Porté par son autorité morale, Julien Paluku Kahongya, également ministre du Commerce extérieur, le document propose une refonte substantielle de l’organisation institutionnelle du pays avec pour objectif affiché de favoriser une gouvernance plus efficace, orientée vers les résultats et le développement. Selon M. Paluku, les réformes envisagées reposent sur cinq innovations majeures.
La première concerne la restructuration de l’architecture de l’État autour de trois niveaux de pouvoir : le niveau national, le niveau provincial et le niveau territorial. Cette approche vise à renforcer la proximité entre les institutions et les citoyens tout en améliorant la gestion des affaires publiques.
La deuxième innovation propose d’ériger la planification au rang de domaine législatif, afin de garantir une meilleure cohérence des politiques publiques et une vision à long terme du développement national.
Le troisième axe porte sur l’élection des gouverneurs de province au suffrage universel direct.

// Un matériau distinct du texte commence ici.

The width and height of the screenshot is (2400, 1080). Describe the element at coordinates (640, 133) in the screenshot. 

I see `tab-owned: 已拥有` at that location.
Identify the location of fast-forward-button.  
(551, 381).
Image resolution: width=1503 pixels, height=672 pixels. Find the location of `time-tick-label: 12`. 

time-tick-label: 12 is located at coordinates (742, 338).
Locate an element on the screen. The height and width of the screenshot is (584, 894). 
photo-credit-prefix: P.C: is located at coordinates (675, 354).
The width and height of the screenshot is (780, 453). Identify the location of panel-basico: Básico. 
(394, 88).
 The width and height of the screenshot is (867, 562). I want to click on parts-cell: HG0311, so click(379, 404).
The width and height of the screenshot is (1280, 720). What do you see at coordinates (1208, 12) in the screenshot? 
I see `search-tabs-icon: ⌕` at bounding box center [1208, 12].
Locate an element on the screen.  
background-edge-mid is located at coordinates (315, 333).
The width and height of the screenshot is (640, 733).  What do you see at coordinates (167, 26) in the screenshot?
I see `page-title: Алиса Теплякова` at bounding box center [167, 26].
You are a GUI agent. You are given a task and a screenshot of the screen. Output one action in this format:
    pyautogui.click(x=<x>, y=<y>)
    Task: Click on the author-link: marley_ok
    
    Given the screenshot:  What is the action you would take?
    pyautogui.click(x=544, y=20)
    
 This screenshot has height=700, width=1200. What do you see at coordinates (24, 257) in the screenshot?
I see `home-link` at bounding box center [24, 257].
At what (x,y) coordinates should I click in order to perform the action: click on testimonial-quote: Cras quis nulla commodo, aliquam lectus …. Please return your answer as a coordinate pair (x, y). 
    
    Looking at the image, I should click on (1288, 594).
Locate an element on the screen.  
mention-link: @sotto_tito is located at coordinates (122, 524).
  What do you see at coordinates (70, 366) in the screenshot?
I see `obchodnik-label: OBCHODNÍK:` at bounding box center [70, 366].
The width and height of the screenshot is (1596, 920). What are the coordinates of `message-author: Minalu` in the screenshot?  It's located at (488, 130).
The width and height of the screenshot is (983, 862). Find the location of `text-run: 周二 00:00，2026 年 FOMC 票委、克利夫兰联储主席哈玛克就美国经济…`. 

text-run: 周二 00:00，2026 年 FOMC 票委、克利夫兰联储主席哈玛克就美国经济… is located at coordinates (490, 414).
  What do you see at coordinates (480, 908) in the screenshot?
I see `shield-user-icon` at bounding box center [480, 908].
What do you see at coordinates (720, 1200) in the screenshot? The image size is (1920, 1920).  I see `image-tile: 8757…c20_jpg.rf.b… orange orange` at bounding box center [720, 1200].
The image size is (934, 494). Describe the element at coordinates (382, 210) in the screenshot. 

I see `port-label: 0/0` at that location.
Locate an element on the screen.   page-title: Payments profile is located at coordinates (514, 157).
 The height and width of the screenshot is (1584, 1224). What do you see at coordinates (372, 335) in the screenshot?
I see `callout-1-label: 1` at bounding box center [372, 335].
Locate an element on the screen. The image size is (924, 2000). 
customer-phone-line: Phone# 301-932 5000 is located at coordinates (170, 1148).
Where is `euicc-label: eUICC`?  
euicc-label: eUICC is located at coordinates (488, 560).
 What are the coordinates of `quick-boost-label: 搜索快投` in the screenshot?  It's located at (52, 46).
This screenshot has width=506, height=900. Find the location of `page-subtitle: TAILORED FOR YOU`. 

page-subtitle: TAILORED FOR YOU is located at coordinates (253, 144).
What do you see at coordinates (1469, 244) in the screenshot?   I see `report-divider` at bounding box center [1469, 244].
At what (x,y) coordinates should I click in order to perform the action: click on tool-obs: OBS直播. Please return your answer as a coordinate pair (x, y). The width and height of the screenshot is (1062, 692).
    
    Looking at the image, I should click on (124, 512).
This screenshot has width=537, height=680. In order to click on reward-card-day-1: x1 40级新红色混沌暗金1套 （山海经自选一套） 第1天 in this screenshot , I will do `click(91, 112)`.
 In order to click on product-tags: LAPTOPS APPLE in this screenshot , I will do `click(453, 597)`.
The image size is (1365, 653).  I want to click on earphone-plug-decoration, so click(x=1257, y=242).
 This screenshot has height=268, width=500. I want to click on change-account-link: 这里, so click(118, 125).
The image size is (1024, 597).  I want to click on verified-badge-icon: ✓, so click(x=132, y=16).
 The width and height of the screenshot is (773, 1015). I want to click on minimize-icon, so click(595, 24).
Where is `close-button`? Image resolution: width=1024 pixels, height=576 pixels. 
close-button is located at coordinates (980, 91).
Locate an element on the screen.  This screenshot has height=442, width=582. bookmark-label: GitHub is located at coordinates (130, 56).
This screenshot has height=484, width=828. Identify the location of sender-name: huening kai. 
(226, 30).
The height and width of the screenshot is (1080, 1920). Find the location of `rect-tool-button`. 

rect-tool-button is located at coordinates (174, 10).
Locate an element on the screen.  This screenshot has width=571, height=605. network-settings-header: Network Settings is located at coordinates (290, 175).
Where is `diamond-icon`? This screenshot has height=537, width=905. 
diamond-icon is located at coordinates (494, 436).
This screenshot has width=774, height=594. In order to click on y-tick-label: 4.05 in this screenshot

Pour les promoteurs de cette réforme, cette mesure permettrait de renforcer la légitimité démocratique des exécutifs provinciaux et de consolider la redevabilité des dirigeants locaux envers les populations.
L’AB50 préconise également une décentralisation financière plus poussée. La quatrième proposition vise à instaurer des mécanismes plus souples et plus efficaces de répartition des ressources publiques au bénéfice des provinces, dans le but d’accélérer le développement local et de réduire les disparités territoriales.
Enfin, la cinquième innovation concerne le secteur judiciaire. Le regroupement politique suggère la création de chambres d’appel au sein de la Cour constitutionnelle afin d’éviter que certaines décisions soient rendues en premier et dernier ressort, une mesure présentée comme un renforcement des garanties procédurales et des droits des justiciables.
« L’Alliance Bloc 50 propose plusieurs innovations majeures (…) afin de promouvoir une gouvernance davantage axée sur les résultats et le développement », a déclaré Julien Paluku Kahongya à l’issue du dépôt des propositions.
Cette initiative intervient dans un climat politique marqué par des débats récurrents sur l’opportunité d’une révision ou d’un changement de la Constitution de 2006. Si les partisans de la réforme estiment qu’une adaptation des institutions est nécessaire pour répondre aux défis actuels du pays, plusieurs acteurs politiques et membres de la société civile appellent à la prudence, soulignant l’importance du consensus national dans toute démarche touchant à la loi fondamentale.
Le dépôt des propositions de l’Alliance Bloc 50 ouvre ainsi une nouvelle étape dans les consultations engagées au sein de l’Union sacrée de la Nation sur l’avenir institutionnel de la RDC.